Of course its real problem is that it's not banal, but inane; the quality of art is not measured by how many times it's been done. I may still change my mind again about "That's How People..." (my friend's line on it is that it's deliberately "anti-romantic," which I have, at various points, sort of bought) but mostly I find it's not anti-romantic so much as anti-poetry - and once you're coining the phrase "anti-poetry" then where are you? What's the difference between anti-poetry and bad poetry?
(Actually, I know this one: it's "Dear God Please Help Me" vs. "That's How People Grow Up.")
I like your comparison with "by Friday, life has killed me" because it's a fine example of Morrissey actually nailing this aspect of midlife disappointment. Then again, Iperhaps that wasn't what he was going for with "People Grow Up;" perhaps this one was meant to be about epiphany rather than years of wearing-down.
And most of Morrissey's epiphanies can seem banal because, like many artists, his self-reflective inner world is incredibly well-defined but he doesn't seem to get the particulars of "normal" life that well. Thus a quite simple realization like "oh my - so you're telling me people become mature by realizing that their own suffering is only a part of the world's suffering?" comes rather late and sketchily (in the sense that it's an actual sketch). It's valid, but it comes from an unusual system of values and thoughts which understands music and old television much more easily.
(That's the problem with most mainstream Moz criticism - it assumes he's a normal man with an interest in loneliness, old television, music journalism, dead movie stars and the New York Dolls. This isn't true. Morrissey is loneliness, old television, music journalism, dead movie stars and the New York Dolls - a reductive statement, but you know what I mean. His brain's natural channels of thought are extinct popular culture and its own pain and amusement. To say anything about anything larger or more current is a struggle, even if it's one which we've seen him win a number of times, and indeed which he's made one of the major points of his artistic life. All this is a guess, but I think there's at least some truth in what I say.)

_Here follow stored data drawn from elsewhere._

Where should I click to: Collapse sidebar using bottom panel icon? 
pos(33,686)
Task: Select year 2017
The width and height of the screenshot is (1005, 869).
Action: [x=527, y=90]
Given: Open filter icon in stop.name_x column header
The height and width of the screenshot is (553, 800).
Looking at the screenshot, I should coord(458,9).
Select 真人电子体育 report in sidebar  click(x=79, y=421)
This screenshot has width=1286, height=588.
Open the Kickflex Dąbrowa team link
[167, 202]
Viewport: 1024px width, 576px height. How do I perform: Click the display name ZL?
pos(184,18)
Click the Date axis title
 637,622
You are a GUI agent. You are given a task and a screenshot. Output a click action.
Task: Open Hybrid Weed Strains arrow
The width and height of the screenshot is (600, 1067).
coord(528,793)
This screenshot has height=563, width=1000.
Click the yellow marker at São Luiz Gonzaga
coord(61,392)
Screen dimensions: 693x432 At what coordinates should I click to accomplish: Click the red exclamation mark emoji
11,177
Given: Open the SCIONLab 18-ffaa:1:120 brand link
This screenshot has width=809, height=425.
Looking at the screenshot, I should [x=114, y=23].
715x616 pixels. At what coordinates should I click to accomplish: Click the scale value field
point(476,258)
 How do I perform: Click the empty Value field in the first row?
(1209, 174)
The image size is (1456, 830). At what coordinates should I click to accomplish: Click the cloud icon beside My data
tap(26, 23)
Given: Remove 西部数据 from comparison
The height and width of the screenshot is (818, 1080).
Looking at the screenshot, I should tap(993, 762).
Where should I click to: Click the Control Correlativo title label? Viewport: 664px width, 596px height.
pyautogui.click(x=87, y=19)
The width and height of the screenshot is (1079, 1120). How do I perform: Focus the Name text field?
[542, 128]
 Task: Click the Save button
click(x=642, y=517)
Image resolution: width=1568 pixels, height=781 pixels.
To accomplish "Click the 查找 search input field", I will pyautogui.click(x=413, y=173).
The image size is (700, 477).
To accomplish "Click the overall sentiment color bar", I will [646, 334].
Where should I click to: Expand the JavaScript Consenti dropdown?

The other thing about a realization like "that's how people grow up" is that it's really easy to grasp intellectually but really hard to fully understand, especially if you're a self-reflective thinker, as above. I think the song is an effort to understand. Also, Morrissey is, I think, facing an uphill battle these past few years - "I fear I'll be lonely all my life" is simply easier to express artistically than the impression I've had from his last 20 or 30 lyrics - i.e. "I HAVE been lonely all my life; relationships have failed and I've found that simply growing older is not even a guaranteed route to wisdom." How do you cram that into a metaphor about being seasick?
Ultimately, my opinion of the song still comes down to "fabulous singing, killer hook, obviously painfully heartfelt, not that good goddamn lyric." It's simple, but it isn't "good simple" in the manner of "You Have Killed Me" or "Life is a Pigsty." I firmly believe that a non-fan would find it rather self-indulgent and both obvious and incomprehensable; you have to love Morrissey a bit to see anything in it - of course people said that of Ringleader too, and Ringleader was my first Moz album and made me understand what he was talking about immediately. Perhaps I should just say you ought to be the sort of person who's predisposed to love Morrissey a bit.
I wouldn't go so far as to say it's phoned-in - like "Dagenham Dave" and "Christian Dior," it slots into a part of his aesthetic, whatever its other flaws. (He has phoned it in before, but at least the rage and sorrow of "People Grow Up" disqualifies it firmly from that category.)